*WRITTEN PROBLEM*. Reproduce all the records below, substituting "How can I carry out" for each occurrence of "How do I perform" and keeping everything else the same.

*INPUT ROWS*.
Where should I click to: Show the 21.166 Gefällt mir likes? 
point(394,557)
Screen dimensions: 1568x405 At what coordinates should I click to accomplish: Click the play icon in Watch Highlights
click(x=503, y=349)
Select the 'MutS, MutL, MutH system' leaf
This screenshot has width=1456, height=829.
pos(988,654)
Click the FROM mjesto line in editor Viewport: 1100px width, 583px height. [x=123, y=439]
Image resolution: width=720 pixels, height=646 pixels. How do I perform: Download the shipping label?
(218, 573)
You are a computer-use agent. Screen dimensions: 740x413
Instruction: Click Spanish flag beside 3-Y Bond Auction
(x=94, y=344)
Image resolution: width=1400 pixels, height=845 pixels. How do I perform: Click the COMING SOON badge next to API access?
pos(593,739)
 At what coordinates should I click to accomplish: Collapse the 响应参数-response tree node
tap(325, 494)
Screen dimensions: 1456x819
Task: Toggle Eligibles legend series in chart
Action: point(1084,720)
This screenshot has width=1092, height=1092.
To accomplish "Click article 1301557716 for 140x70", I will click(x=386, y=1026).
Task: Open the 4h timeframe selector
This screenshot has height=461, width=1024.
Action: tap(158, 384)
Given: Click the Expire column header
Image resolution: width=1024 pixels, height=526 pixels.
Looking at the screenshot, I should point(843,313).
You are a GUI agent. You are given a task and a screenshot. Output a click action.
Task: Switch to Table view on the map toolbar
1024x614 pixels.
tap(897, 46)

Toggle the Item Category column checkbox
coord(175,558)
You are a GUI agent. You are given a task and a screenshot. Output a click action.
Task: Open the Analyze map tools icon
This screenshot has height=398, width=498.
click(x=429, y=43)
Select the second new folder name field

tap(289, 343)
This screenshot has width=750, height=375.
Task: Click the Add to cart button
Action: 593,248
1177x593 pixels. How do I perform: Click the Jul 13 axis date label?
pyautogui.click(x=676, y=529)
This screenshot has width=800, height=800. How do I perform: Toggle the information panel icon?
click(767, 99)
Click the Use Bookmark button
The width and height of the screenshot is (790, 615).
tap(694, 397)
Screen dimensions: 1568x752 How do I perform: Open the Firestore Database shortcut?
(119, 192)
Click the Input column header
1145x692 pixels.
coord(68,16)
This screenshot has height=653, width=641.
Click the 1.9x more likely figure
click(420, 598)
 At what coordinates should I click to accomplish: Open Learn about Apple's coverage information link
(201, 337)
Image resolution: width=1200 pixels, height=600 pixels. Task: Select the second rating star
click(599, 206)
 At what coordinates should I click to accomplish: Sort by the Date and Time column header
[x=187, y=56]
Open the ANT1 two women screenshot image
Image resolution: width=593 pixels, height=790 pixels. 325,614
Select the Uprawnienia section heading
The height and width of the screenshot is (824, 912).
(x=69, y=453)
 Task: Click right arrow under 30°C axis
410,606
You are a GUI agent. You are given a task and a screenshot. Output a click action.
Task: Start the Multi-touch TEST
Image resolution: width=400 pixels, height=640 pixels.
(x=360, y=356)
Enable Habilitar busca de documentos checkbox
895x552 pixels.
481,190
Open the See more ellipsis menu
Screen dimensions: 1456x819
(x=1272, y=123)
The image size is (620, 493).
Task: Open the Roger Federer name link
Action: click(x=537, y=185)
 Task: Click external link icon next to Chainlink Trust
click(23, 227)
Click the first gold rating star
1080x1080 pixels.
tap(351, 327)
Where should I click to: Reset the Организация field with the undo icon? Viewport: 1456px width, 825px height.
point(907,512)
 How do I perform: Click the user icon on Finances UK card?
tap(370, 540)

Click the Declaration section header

*EXERCISE RESPONSE*.
Where should I click to: Show the 21.166 Gefällt mir likes? 
point(394,557)
Screen dimensions: 1568x405 At what coordinates should I click to accomplish: Click the play icon in Watch Highlights
click(x=503, y=349)
Select the 'MutS, MutL, MutH system' leaf
This screenshot has width=1456, height=829.
pos(988,654)
Click the FROM mjesto line in editor Viewport: 1100px width, 583px height. [x=123, y=439]
Image resolution: width=720 pixels, height=646 pixels. How can I carry out: Download the shipping label?
(218, 573)
You are a computer-use agent. Screen dimensions: 740x413
Instruction: Click Spanish flag beside 3-Y Bond Auction
(x=94, y=344)
Image resolution: width=1400 pixels, height=845 pixels. How can I carry out: Click the COMING SOON badge next to API access?
pos(593,739)
 At what coordinates should I click to accomplish: Collapse the 响应参数-response tree node
tap(325, 494)
Screen dimensions: 1456x819
Task: Toggle Eligibles legend series in chart
Action: point(1084,720)
This screenshot has width=1092, height=1092.
To accomplish "Click article 1301557716 for 140x70", I will click(x=386, y=1026).
Task: Open the 4h timeframe selector
This screenshot has height=461, width=1024.
Action: tap(158, 384)
Given: Click the Expire column header
Image resolution: width=1024 pixels, height=526 pixels.
Looking at the screenshot, I should point(843,313).
You are a GUI agent. You are given a task and a screenshot. Output a click action.
Task: Switch to Table view on the map toolbar
1024x614 pixels.
tap(897, 46)

Toggle the Item Category column checkbox
coord(175,558)
You are a GUI agent. You are given a task and a screenshot. Output a click action.
Task: Open the Analyze map tools icon
This screenshot has height=398, width=498.
click(x=429, y=43)
Select the second new folder name field

tap(289, 343)
This screenshot has width=750, height=375.
Task: Click the Add to cart button
Action: 593,248
1177x593 pixels. How can I carry out: Click the Jul 13 axis date label?
pyautogui.click(x=676, y=529)
This screenshot has width=800, height=800. How can I carry out: Toggle the information panel icon?
click(767, 99)
Click the Use Bookmark button
The width and height of the screenshot is (790, 615).
tap(694, 397)
Screen dimensions: 1568x752 How can I carry out: Open the Firestore Database shortcut?
(119, 192)
Click the Input column header
1145x692 pixels.
coord(68,16)
This screenshot has height=653, width=641.
Click the 1.9x more likely figure
click(420, 598)
 At what coordinates should I click to accomplish: Open Learn about Apple's coverage information link
(201, 337)
Image resolution: width=1200 pixels, height=600 pixels. Task: Select the second rating star
click(599, 206)
 At what coordinates should I click to accomplish: Sort by the Date and Time column header
[x=187, y=56]
Open the ANT1 two women screenshot image
Image resolution: width=593 pixels, height=790 pixels. 325,614
Select the Uprawnienia section heading
The height and width of the screenshot is (824, 912).
(x=69, y=453)
 Task: Click right arrow under 30°C axis
410,606
You are a GUI agent. You are given a task and a screenshot. Output a click action.
Task: Start the Multi-touch TEST
Image resolution: width=400 pixels, height=640 pixels.
(x=360, y=356)
Enable Habilitar busca de documentos checkbox
895x552 pixels.
481,190
Open the See more ellipsis menu
Screen dimensions: 1456x819
(x=1272, y=123)
The image size is (620, 493).
Task: Open the Roger Federer name link
Action: click(x=537, y=185)
 Task: Click external link icon next to Chainlink Trust
click(23, 227)
Click the first gold rating star
1080x1080 pixels.
tap(351, 327)
Where should I click to: Reset the Организация field with the undo icon? Viewport: 1456px width, 825px height.
point(907,512)
 How can I carry out: Click the user icon on Finances UK card?
tap(370, 540)

Click the Declaration section header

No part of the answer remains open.